■ Work instructions
Your answer should be one number: the count of lines below that contain "give".

━━━ Input for this task ━━━

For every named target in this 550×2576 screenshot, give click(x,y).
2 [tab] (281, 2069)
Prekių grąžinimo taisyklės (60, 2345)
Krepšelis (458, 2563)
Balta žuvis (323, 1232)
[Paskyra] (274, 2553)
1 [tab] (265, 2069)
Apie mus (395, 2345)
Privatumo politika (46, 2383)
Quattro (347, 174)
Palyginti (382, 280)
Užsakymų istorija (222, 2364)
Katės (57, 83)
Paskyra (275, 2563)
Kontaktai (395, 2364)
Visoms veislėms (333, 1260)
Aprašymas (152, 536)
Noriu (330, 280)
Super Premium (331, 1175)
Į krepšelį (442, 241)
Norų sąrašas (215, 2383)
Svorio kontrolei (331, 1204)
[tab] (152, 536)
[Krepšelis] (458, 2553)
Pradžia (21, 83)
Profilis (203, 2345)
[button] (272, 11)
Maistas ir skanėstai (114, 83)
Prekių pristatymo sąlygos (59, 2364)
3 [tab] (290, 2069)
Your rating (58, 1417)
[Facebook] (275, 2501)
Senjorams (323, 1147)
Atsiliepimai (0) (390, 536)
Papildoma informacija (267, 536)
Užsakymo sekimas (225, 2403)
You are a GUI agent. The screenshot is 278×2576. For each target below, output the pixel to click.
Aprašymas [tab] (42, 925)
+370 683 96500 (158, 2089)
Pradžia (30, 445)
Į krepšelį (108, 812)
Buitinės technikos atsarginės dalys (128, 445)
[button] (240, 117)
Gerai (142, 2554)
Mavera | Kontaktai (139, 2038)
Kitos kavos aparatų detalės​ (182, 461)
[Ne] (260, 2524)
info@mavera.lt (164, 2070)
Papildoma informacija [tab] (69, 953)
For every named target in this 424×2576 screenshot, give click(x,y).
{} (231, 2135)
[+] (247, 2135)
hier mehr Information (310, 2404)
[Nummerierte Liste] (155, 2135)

━━━

■ Response for this exercise
2